A series of records
※

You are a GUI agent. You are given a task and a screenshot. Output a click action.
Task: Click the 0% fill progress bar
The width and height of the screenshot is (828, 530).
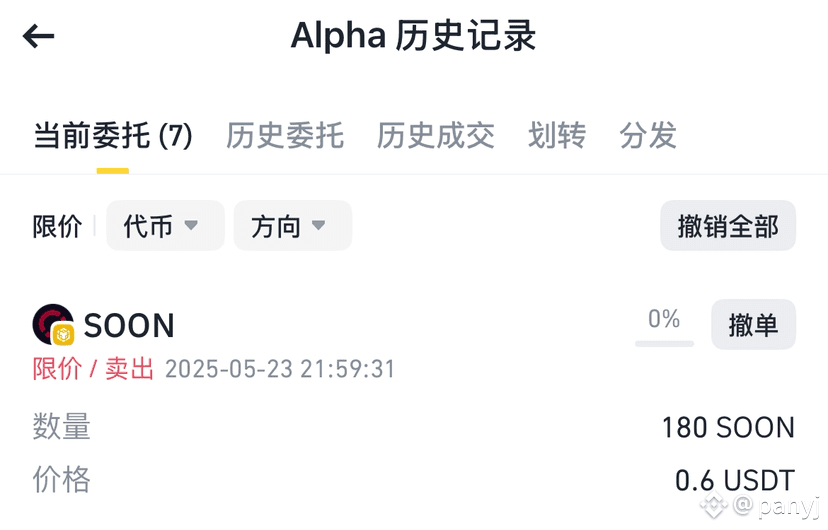[x=664, y=343]
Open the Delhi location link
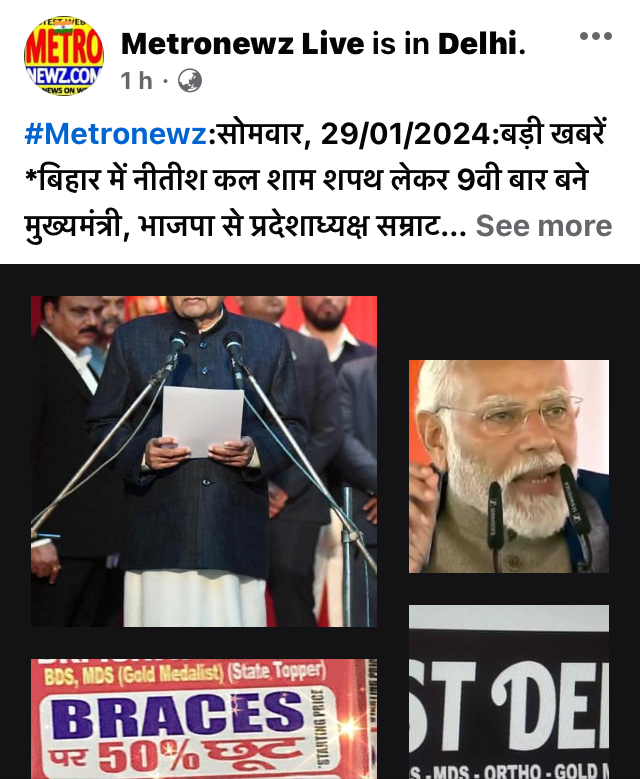This screenshot has height=779, width=640. point(478,43)
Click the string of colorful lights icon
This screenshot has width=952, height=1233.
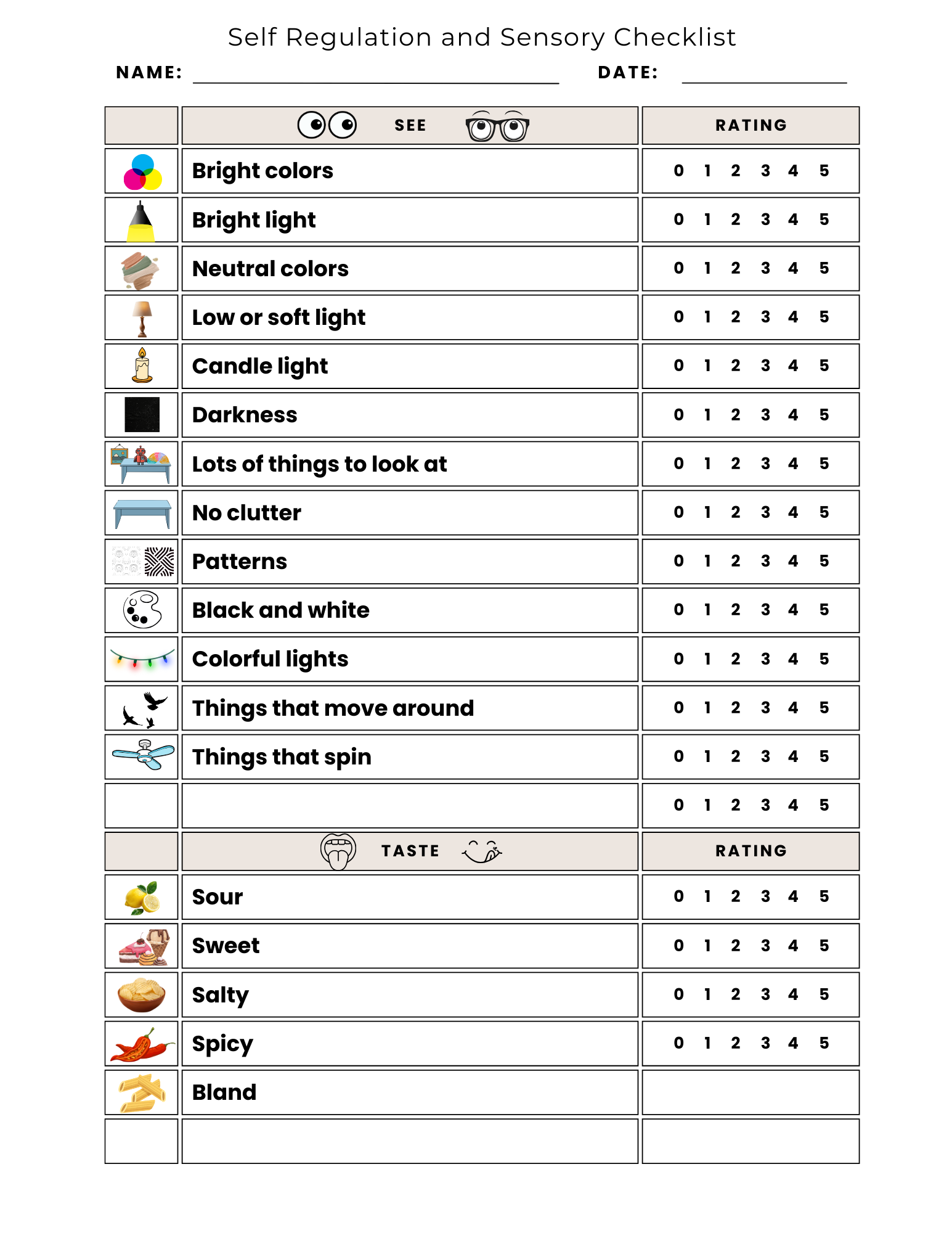(x=142, y=658)
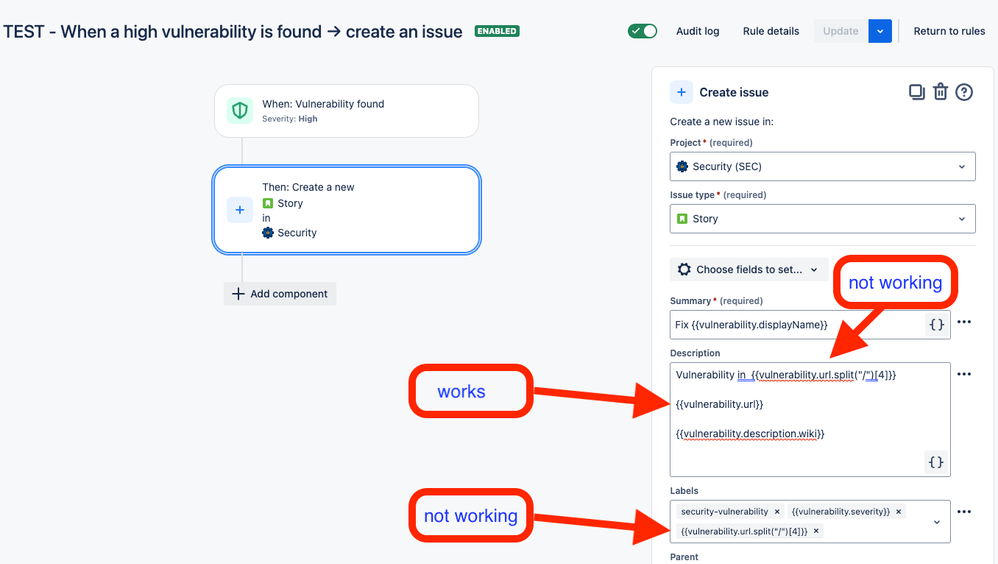Open the Issue type dropdown

[822, 219]
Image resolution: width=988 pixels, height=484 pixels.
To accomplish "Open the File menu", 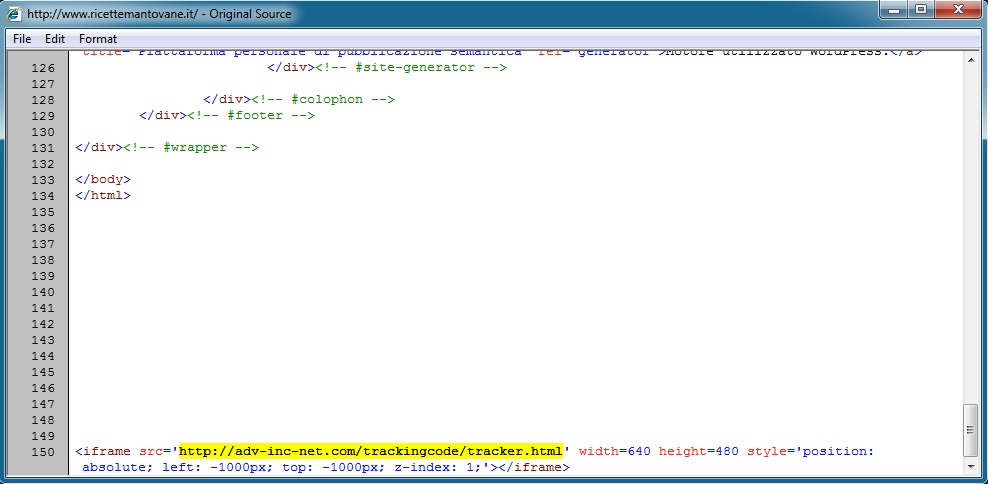I will pos(22,39).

※

_WHAT TO DO:_ Return the lines of the records from the beginning through the line containing "This screenshot has height=779, width=640.", both ends included, and omit the pictures.

_SOLVED PROBLEM:_
You are a GUI agent. You are given a task and a screenshot. Output a click action.
Task: Click the 0% fill progress bar
The width and height of the screenshot is (828, 530).
[x=664, y=343]
Open the Delhi location link
This screenshot has height=779, width=640. point(478,43)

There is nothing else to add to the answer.